En 1984, invité à la Comédie Française, il avait donné à l'héroïne racinienne une allure presque métallique en confiant cette indication à la protagoniste principale Ludmila Mikaël : « la parole froide, le cœur brûlant ». Né en 1941 au bord du Neckar (Bade Würtemberg) dans une Allemagne aux mains des nazis, Grüber, apprenti-acteur au Conservatoire de Stuttgart, est rapidement parti en Italie où il devient l'assistant de Giogio Strehler, alors directeur du lieu-phare du théâtre continental : le Piccolo Teatro de Milan. Il travaillera notamment sur L'Enlèvement au sérail de Mozart, ce qui lui sera précieux lorsqu'en fin de carrière il ne consacrera quasiment plus qu'exclusivement à l'art lyrique.
L'enfance nue
Ses phrases sibyllines prononcées lors de répétitions très cadrées (costumes définitifs sur le dos des comédiens placés dans le décor déjà en place, pas de prolongation de discussions au-delà des créneaux horaire prédéfinis) ont fait sa légende mais surtout sa force. Évitant toute psychologisation, il a pu confier à Otto Sander, son comédien dans Les Légendes de la forêt viennoise d'Horvath, Les Bacchantes d'Euripide ou Amphitryon de Kleist, soucieux de savoir comment faire abstraction du public : « imagine que tu es en Sardaigne face aux champs de blés avec un soleil rougeoyant se couchant ».
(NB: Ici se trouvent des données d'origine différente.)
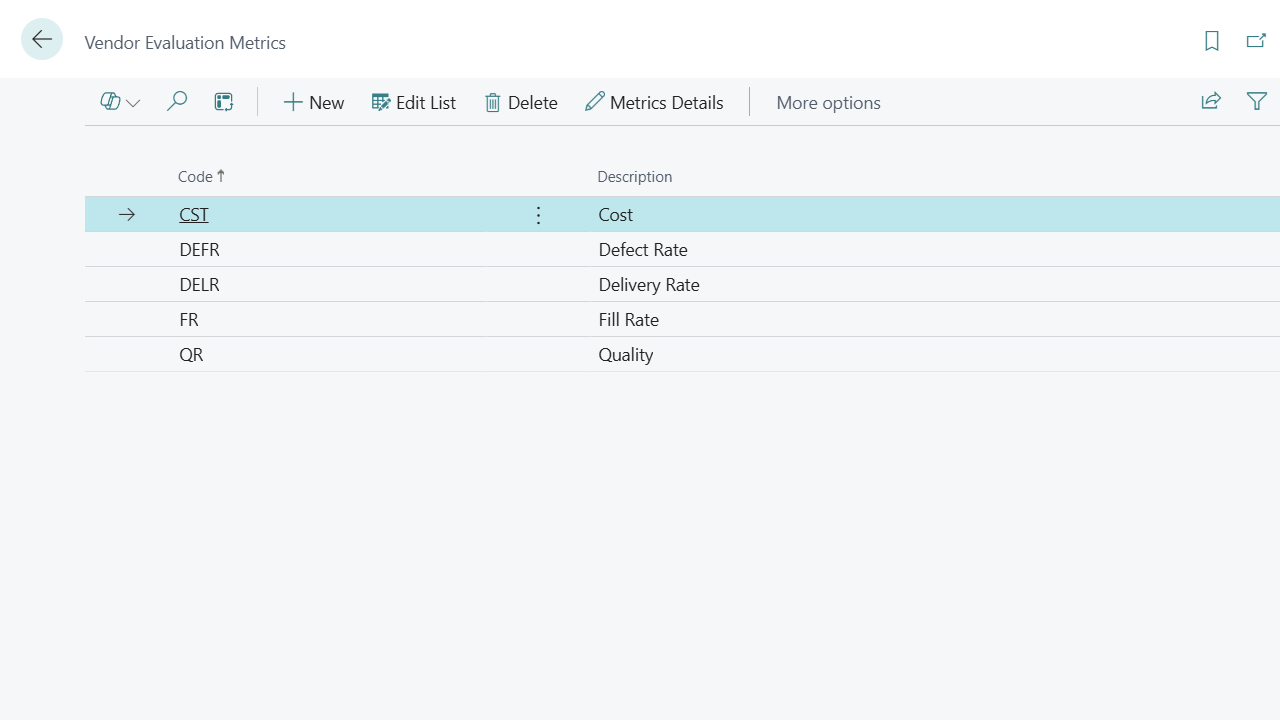Delete the selected record via trash icon
The width and height of the screenshot is (1280, 720).
pos(520,102)
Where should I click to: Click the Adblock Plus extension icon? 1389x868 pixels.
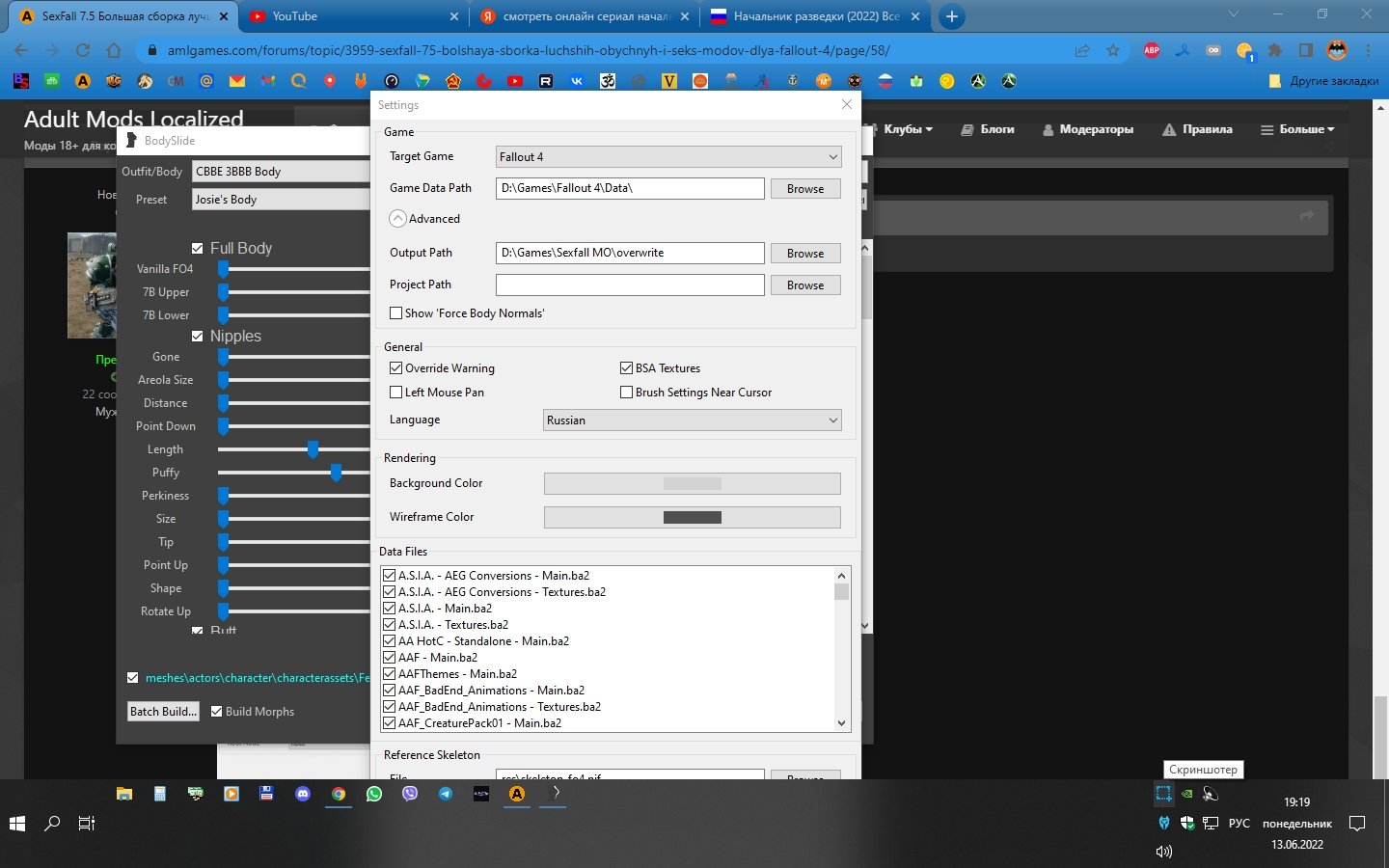click(1151, 50)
Et si les mots sont pour lui des armes, le corps ne l'est pas moins, faisant parfois marcher pendant des heures sa troupe en répétition, une forme de mise à nue extrême, celle de l'enfance. En Allemagne, il s'installe en 1972 à la Schaubühne dont il fait avec son complice Peter Stein un lieu de modernité totale (dont a "hérité" bien plus tard Thomas Ostermeier).
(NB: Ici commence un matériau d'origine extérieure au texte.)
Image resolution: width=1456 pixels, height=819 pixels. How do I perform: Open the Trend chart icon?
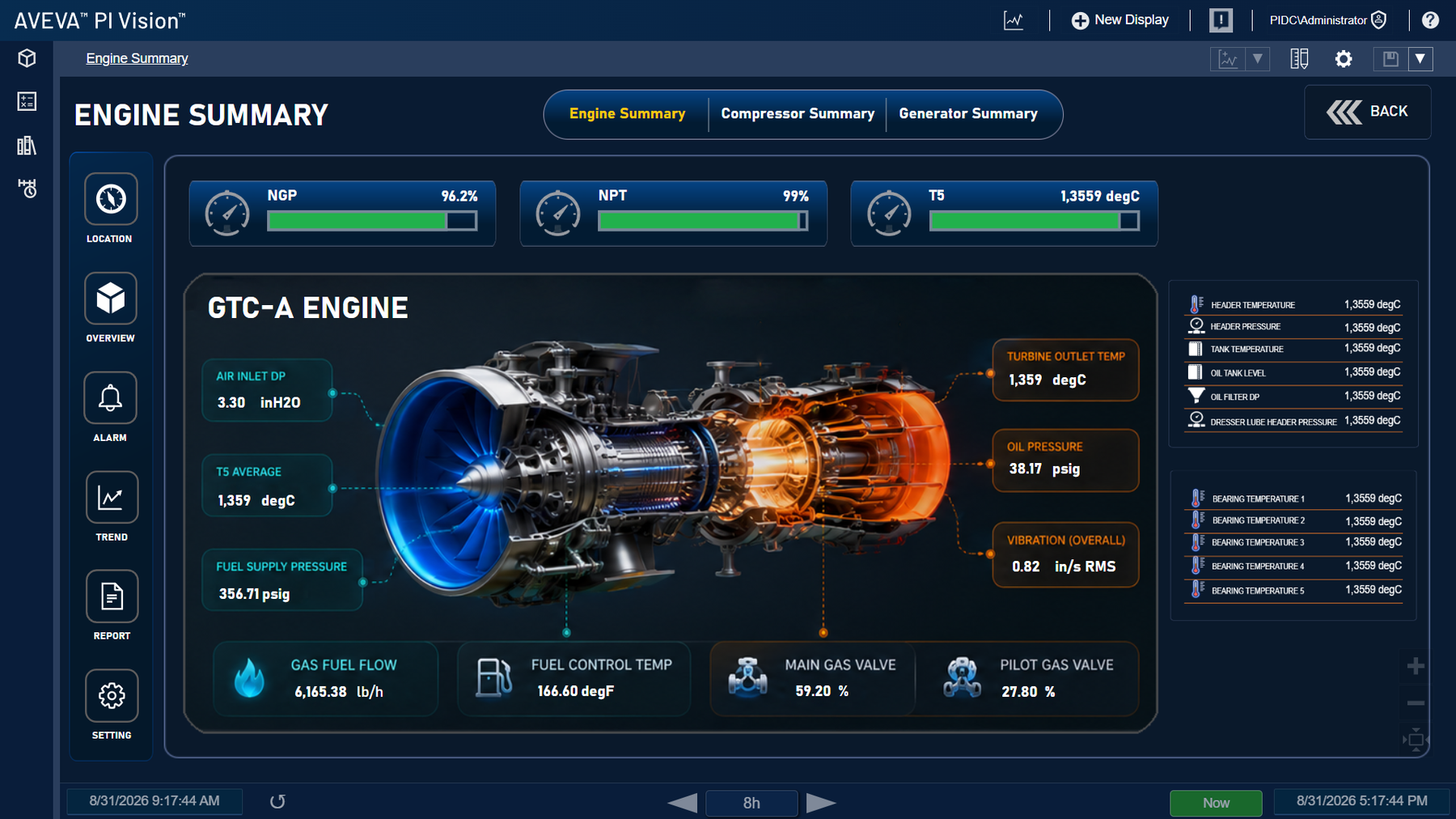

Habitué du Festival d'automne parisien, il emmène aussi le théâtre hors de ses murs comme dans l'OlympiaStadion de Berlin, en 1977. Dans cette arène construite en 36 pour la propagande hitlérienne des Jeux olympiques, avec Voyage d'hiver (d'après Hypérion), il fait résonner les mots d'Höldelin, récupéré en son temps par les nationalistes-socialistes et le rend ainsi à ses compatriotes. La re-création de cet opéra datant de 1999, né à Aix, est une occasion unique de renouer avec l'esthétique et l'univers de ce metteur en scène majeur.